Money money money — The AI required for the site’s text generation wasn’t free, and the funds from the media company Digital Void soon ran dry. So the duo put up a message on the site that it was no longer in operation and continued with their lives. But after a few weeks, they decided to bring it back with a sustainable funding model.
Now, users can donate $2 via Paypal to unlock 100 uses for everyone. “Running AI models is not free, but we want it to be accessible to the whole internet indefinitely,” the site reads.

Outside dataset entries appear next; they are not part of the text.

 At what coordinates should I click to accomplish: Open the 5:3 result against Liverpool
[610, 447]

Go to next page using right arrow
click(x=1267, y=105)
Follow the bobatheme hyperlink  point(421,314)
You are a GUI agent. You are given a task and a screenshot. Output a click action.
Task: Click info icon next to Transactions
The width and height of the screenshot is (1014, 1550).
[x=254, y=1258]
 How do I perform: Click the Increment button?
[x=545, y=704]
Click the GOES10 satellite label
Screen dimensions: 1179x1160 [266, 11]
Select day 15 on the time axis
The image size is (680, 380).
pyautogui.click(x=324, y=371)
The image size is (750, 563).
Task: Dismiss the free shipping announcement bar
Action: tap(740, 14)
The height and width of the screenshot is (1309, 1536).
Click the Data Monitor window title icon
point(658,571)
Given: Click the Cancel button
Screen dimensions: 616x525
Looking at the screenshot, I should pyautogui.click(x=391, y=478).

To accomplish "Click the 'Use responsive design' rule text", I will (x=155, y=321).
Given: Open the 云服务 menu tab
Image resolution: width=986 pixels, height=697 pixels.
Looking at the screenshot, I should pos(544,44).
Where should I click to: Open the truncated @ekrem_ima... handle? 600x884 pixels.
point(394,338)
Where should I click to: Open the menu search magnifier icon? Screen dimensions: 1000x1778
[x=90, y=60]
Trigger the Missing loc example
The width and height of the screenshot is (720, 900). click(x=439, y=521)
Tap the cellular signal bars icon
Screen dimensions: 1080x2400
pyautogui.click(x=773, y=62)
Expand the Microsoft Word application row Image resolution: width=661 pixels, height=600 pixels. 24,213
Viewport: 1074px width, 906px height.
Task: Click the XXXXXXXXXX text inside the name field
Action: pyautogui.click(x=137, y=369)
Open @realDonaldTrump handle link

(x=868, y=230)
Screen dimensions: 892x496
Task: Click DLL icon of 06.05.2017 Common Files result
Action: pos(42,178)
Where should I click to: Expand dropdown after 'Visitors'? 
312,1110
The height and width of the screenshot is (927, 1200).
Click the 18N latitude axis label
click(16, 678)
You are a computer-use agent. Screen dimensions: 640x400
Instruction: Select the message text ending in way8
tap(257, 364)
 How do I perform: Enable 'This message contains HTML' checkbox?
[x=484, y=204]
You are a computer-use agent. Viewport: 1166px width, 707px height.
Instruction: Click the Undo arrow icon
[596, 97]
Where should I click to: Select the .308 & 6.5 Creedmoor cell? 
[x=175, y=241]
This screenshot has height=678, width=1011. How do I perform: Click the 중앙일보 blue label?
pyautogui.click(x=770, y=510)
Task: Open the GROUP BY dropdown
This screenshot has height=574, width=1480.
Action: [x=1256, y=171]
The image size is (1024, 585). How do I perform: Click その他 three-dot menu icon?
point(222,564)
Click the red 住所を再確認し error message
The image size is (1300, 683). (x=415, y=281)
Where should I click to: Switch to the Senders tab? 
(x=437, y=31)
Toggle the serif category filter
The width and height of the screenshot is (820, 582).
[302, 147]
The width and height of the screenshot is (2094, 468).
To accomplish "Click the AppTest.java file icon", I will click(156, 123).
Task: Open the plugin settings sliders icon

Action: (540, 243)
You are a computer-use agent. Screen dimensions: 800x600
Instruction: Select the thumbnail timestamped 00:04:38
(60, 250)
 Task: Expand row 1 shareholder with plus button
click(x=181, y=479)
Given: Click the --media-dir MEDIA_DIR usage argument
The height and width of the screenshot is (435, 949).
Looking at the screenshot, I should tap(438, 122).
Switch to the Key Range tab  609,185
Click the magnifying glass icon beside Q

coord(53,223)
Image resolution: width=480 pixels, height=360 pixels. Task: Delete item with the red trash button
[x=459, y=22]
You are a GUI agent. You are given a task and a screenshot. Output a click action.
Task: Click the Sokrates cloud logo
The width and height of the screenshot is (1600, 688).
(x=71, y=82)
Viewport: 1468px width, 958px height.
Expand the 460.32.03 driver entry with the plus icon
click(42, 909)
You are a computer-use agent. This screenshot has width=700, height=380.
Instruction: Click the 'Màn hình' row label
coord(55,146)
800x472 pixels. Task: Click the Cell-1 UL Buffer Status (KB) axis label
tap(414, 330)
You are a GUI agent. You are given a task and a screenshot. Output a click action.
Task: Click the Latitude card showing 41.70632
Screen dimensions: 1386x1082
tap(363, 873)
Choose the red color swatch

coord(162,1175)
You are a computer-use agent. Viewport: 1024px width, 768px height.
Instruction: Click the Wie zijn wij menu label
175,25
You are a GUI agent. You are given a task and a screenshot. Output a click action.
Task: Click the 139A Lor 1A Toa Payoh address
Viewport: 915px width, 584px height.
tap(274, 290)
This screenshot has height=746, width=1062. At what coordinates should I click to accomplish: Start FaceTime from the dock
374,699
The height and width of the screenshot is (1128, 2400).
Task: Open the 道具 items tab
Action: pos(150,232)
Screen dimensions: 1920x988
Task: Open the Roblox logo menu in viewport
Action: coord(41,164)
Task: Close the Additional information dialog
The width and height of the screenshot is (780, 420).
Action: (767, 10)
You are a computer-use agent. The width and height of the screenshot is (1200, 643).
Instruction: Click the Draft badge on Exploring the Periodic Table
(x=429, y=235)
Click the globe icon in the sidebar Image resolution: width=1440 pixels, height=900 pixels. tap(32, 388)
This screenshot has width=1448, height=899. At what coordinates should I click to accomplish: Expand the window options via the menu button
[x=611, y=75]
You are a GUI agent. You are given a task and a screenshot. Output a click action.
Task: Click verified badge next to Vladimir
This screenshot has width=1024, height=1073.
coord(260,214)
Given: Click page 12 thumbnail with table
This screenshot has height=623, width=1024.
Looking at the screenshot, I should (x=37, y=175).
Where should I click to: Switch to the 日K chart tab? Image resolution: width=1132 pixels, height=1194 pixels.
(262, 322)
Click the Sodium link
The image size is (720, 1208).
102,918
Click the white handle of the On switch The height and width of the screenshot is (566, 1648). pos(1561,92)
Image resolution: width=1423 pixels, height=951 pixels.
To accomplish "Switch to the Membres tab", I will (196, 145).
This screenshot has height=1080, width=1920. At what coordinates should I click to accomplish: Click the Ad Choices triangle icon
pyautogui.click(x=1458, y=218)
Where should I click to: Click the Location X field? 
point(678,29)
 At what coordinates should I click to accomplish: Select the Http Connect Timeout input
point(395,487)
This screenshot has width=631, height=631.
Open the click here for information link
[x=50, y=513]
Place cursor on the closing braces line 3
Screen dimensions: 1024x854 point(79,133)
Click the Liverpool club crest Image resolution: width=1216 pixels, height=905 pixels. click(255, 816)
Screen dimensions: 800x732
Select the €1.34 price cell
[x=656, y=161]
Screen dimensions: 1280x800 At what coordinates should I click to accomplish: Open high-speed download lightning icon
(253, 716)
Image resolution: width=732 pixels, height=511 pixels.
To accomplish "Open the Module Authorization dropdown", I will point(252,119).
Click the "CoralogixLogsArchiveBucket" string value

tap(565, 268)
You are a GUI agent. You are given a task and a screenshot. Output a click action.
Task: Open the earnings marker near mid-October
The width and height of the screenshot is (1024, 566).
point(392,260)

Petros and Kolman didn’t want to fund it with ads. “The philosophical idea behind website is that if you remove layers of ad tracking that bog down the internet, what is a site capable of?” Kolman told me. “There’s been a tremendous advancement in what is possible in a web browser in the past decade, but the average user doesn’t feel that because the vast majority of that tech goes into tracking you better. Connections are faster but web pages are still slow to load.” In addition, he doesn’t want ads to clutter the page and take away from the experience,” he explained.
What’s the point? — The site usually can’t adequately answer any real moral quandaries, and its creators certainly don’t want people to use it for real-life issues. “I don’t trust the AITA Reddit with moral issues and I don’t trust AYTA with anything,” Petros told me. Don’t let the site convince you to move across the world or quit your job or do anything rash: the answers are just a smoothly constructed mishmash of previous Reddit comments, not some all-knowing judge of character nor an oracle. According to Alex Petros, one of the points of the site was just to create “something snappy and delightful and fun.” So go have a few laughs — and pay your $2 dues!